[Records from a data source]
☆ ☆ ☆ ☆ ☆ ☆ ☆

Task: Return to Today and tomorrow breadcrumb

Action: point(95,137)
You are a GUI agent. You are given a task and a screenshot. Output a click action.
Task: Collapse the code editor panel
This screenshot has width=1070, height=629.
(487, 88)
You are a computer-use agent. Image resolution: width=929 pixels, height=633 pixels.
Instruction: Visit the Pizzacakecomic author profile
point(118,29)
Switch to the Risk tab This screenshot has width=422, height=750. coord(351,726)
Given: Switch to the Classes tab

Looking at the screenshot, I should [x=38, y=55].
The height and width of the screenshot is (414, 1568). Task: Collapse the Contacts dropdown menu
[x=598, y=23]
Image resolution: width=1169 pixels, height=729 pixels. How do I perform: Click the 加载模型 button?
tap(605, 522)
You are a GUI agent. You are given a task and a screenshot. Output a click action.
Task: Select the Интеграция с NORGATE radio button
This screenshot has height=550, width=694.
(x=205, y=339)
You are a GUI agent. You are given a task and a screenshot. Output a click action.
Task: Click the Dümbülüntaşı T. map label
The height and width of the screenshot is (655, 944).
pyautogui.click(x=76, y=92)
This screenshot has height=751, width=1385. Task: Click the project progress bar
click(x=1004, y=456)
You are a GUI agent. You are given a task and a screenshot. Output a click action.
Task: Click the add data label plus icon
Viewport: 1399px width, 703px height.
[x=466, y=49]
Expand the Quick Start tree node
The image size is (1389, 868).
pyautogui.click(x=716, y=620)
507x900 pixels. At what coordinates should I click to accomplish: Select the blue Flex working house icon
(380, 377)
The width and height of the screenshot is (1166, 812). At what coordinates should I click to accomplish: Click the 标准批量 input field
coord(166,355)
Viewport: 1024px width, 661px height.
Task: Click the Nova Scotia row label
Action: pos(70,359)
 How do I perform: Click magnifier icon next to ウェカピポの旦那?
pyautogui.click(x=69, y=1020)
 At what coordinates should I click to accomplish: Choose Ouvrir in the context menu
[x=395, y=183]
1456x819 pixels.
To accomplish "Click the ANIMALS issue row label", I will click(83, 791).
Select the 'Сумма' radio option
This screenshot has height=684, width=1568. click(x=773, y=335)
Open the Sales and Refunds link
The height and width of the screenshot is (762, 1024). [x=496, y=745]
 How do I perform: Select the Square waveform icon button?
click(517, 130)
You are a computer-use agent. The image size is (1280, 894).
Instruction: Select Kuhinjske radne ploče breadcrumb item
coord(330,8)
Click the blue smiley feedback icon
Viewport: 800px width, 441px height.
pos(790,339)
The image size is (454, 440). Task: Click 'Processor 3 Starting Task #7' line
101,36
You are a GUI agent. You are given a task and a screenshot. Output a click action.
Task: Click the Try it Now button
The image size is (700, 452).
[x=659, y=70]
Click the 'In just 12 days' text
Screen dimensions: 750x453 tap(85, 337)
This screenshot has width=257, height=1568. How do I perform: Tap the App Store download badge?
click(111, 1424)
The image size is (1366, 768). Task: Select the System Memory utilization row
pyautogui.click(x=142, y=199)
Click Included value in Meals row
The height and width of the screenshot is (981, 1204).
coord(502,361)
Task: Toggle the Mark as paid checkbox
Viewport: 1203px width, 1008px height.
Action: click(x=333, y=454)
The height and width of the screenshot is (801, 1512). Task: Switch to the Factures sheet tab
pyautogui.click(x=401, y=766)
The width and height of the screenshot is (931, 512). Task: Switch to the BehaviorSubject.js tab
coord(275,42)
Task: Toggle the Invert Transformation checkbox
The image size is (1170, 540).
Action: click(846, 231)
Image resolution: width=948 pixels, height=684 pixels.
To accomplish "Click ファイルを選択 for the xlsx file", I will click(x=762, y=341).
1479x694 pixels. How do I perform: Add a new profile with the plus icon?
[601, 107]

☆ ☆ ☆ ☆ ☆ ☆ ☆

= PROBLEM DETAILS =
Reproduce every record, making sure each one stays exactly the same.

= OUTPUT FOR THIS TASK =
Task: Return to Today and tomorrow breadcrumb

Action: point(95,137)
You are a GUI agent. You are given a task and a screenshot. Output a click action.
Task: Collapse the code editor panel
This screenshot has width=1070, height=629.
(487, 88)
You are a computer-use agent. Image resolution: width=929 pixels, height=633 pixels.
Instruction: Visit the Pizzacakecomic author profile
point(118,29)
Switch to the Risk tab This screenshot has width=422, height=750. coord(351,726)
Given: Switch to the Classes tab

Looking at the screenshot, I should [x=38, y=55].
The height and width of the screenshot is (414, 1568). Task: Collapse the Contacts dropdown menu
[x=598, y=23]
Image resolution: width=1169 pixels, height=729 pixels. How do I perform: Click the 加载模型 button?
tap(605, 522)
You are a GUI agent. You are given a task and a screenshot. Output a click action.
Task: Select the Интеграция с NORGATE radio button
This screenshot has height=550, width=694.
(x=205, y=339)
You are a GUI agent. You are given a task and a screenshot. Output a click action.
Task: Click the Dümbülüntaşı T. map label
The height and width of the screenshot is (655, 944).
pyautogui.click(x=76, y=92)
This screenshot has height=751, width=1385. Task: Click the project progress bar
click(x=1004, y=456)
You are a GUI agent. You are given a task and a screenshot. Output a click action.
Task: Click the add data label plus icon
Viewport: 1399px width, 703px height.
[x=466, y=49]
Expand the Quick Start tree node
The image size is (1389, 868).
pyautogui.click(x=716, y=620)
507x900 pixels. At what coordinates should I click to accomplish: Select the blue Flex working house icon
(380, 377)
The width and height of the screenshot is (1166, 812). At what coordinates should I click to accomplish: Click the 标准批量 input field
coord(166,355)
Viewport: 1024px width, 661px height.
Task: Click the Nova Scotia row label
Action: pos(70,359)
 How do I perform: Click magnifier icon next to ウェカピポの旦那?
pyautogui.click(x=69, y=1020)
 At what coordinates should I click to accomplish: Choose Ouvrir in the context menu
[x=395, y=183]
1456x819 pixels.
To accomplish "Click the ANIMALS issue row label", I will click(83, 791).
Select the 'Сумма' radio option
This screenshot has height=684, width=1568. click(x=773, y=335)
Open the Sales and Refunds link
The height and width of the screenshot is (762, 1024). [x=496, y=745]
 How do I perform: Select the Square waveform icon button?
click(517, 130)
You are a computer-use agent. The image size is (1280, 894).
Instruction: Select Kuhinjske radne ploče breadcrumb item
coord(330,8)
Click the blue smiley feedback icon
Viewport: 800px width, 441px height.
pos(790,339)
The image size is (454, 440). Task: Click 'Processor 3 Starting Task #7' line
101,36
You are a GUI agent. You are given a task and a screenshot. Output a click action.
Task: Click the Try it Now button
The image size is (700, 452).
[x=659, y=70]
Click the 'In just 12 days' text
Screen dimensions: 750x453 tap(85, 337)
This screenshot has width=257, height=1568. How do I perform: Tap the App Store download badge?
click(111, 1424)
The image size is (1366, 768). Task: Select the System Memory utilization row
pyautogui.click(x=142, y=199)
Click Included value in Meals row
The height and width of the screenshot is (981, 1204).
coord(502,361)
Task: Toggle the Mark as paid checkbox
Viewport: 1203px width, 1008px height.
Action: click(x=333, y=454)
The height and width of the screenshot is (801, 1512). Task: Switch to the Factures sheet tab
pyautogui.click(x=401, y=766)
The width and height of the screenshot is (931, 512). Task: Switch to the BehaviorSubject.js tab
coord(275,42)
Task: Toggle the Invert Transformation checkbox
The image size is (1170, 540).
Action: click(846, 231)
Image resolution: width=948 pixels, height=684 pixels.
To accomplish "Click ファイルを選択 for the xlsx file", I will click(x=762, y=341).
1479x694 pixels. How do I perform: Add a new profile with the plus icon?
[601, 107]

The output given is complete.